======== Excerto selecionado ========

A quinta das “Five Sisters” é mais recente. Em 1958, a Alemanha, numa fase de reconstrução e desenvolvimento, que a tornaria num dos motores económicos da Europa, continuava impedida de construir material bélico, mas já voltara a possuir Forças Armadas. As limitações ao rearmamento impostas no pós-guerra não impediam, no entanto, a Marinha Alemã de desenvolver um navio-escola. “Não foi preciso inventar a roda”, diz José Sousa Luís. Aos alemães bastou recuperar os planos dos anteriores veleiros, que já tinham provas dadas no mar, e avançaram, novamente em Hamburgo, para a construção do Gorch Fock II, atualmente sedeado no porto de Kiel.

Da ‘irmandade’ destas cinco barcas, de tecnologia e engenharia alemã, resultou também um compromisso entre os países que as detinham, como explicou ao DN o comandante da Sagres: “Foi combinado que sempre que os navios estivessem juntos e participassem numa regata, disputariam um troféu à parte entre os cinco, o Five Sisters. Só que isso só aconteceu uma vez. Em 1976, nas celebrações dos 200 anos da independência norte-americana, foi feito um grande encontro de veleiros nos Estados Unidos e as cinco estiveram presentes. O Gorch Fock II ganhou o troféu e nunca mais se disputou”.

======== Dados fornecidos ========

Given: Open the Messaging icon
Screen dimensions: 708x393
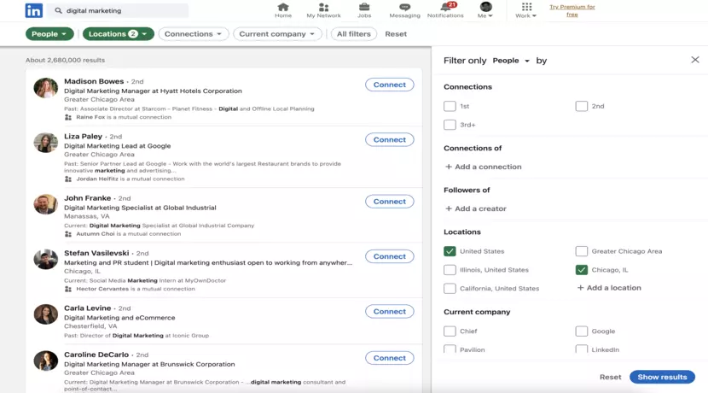Looking at the screenshot, I should pos(404,8).
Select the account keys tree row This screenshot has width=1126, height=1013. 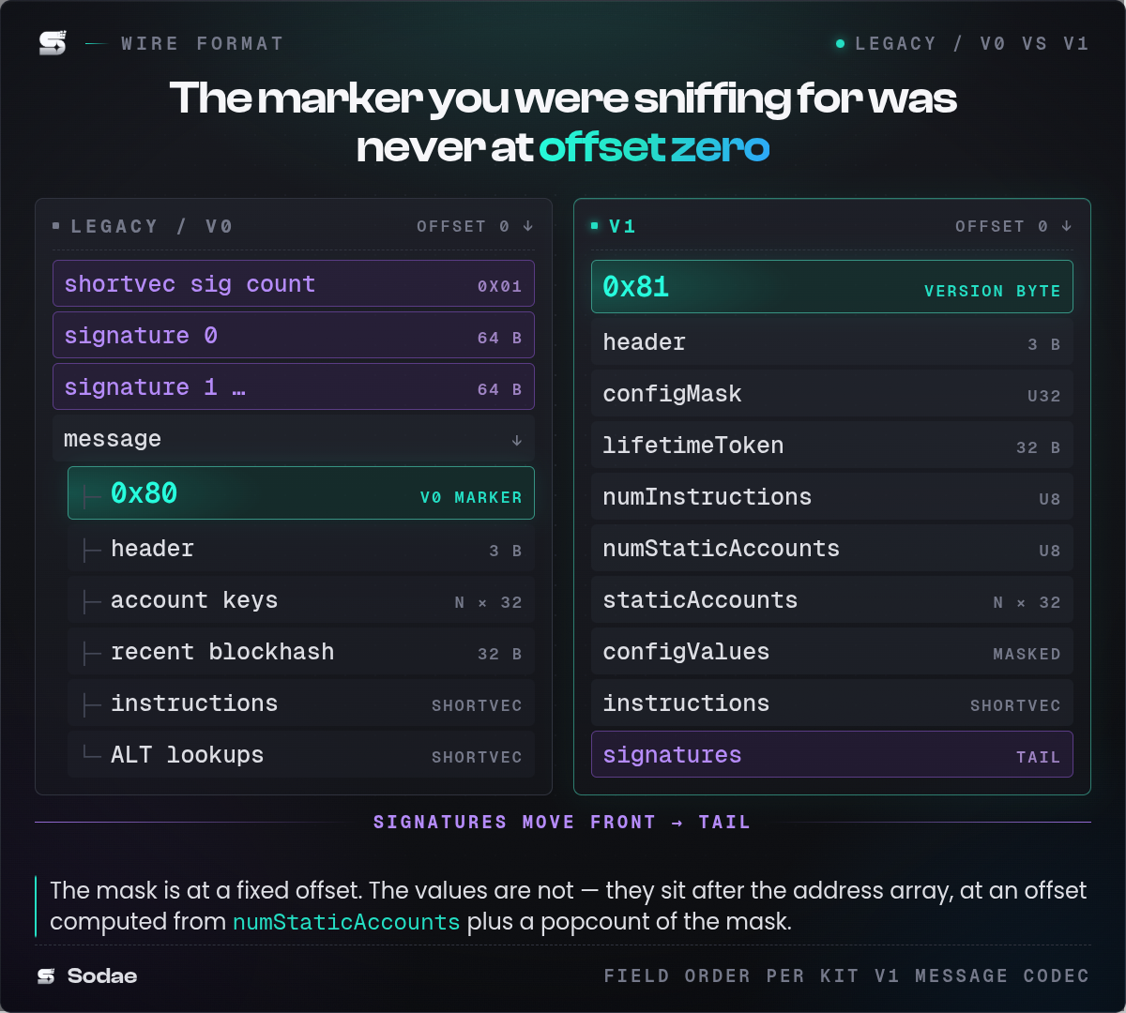pos(301,600)
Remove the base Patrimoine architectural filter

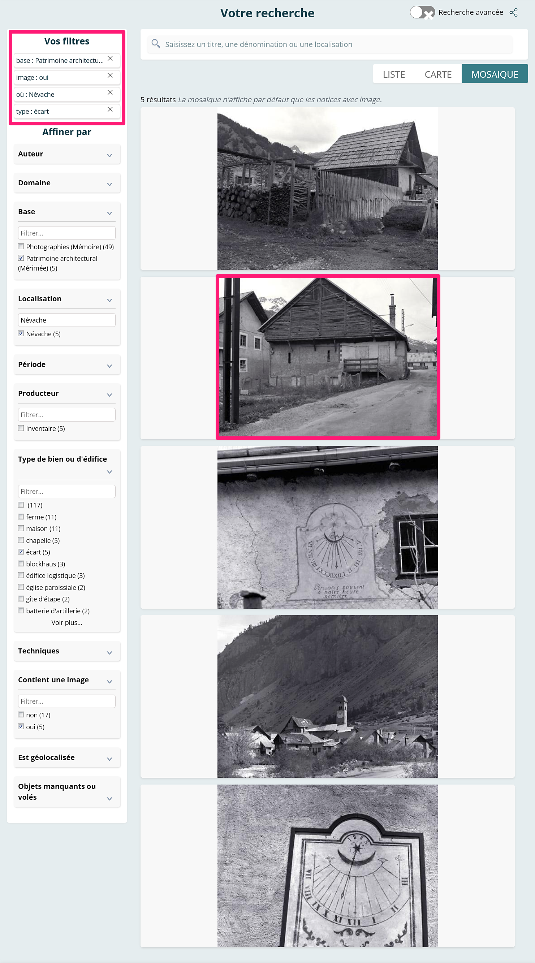point(110,59)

========

# Tarefas escritas
**1)** No texto sobre as barcas Five Sisters, por que não foi preciso "inventar a roda" para construir o Gorch Fock II? Responda em uma a três frases.
**2)** Transcreva do texto sobre as barcas Five Sisters o trecho que vai de "A quinta das" até "porto de Kiel.".
**3)** Retome o texto sobre as barcas Five Sisters a partir do ponto em que ele termina.

# Respostas por tarefa
**1)** Aos alemães bastou recuperar os planos dos veleiros anteriores, que já tinham provas dadas no mar. Com esses planos, avançaram novamente em Hamburgo para a construção do Gorch Fock II.

**2)**
A quinta das “Five Sisters” é mais recente. Em 1958, a Alemanha, numa fase de reconstrução e desenvolvimento, que a tornaria num dos motores económicos da Europa, continuava impedida de construir material bélico, mas já voltara a possuir Forças Armadas. As limitações ao rearmamento impostas no pós-guerra não impediam, no entanto, a Marinha Alemã de desenvolver um navio-escola. “Não foi preciso inventar a roda”, diz José Sousa Luís. Aos alemães bastou recuperar os planos dos anteriores veleiros, que já tinham provas dadas no mar, e avançaram, novamente em Hamburgo, para a construção do Gorch Fock II, atualmente sedeado no porto de Kiel.

**3)**
Em 2026, os Estados Unidos celebram os 250 anos, no dia 4 de julho, e a Sagres tem previsto no seu plano de atividades estar presente nas comemorações oficiais em Nova Iorque. O comandante do navio-escola português revela ao DN que vai desafiar os seus homólogos a marcarem uma nova reunião das “Five Sisters”, provavelmente apenas quatro pois o navio-museu Gorch Fock original dificilmente estará apto a navegar.

“É um desafio e seria um grande orgulho poder dar um contributo significativo para a história e mística deste navio, que, para mim e para toda a guarnição, é o mais bonito do Mundo”, assume.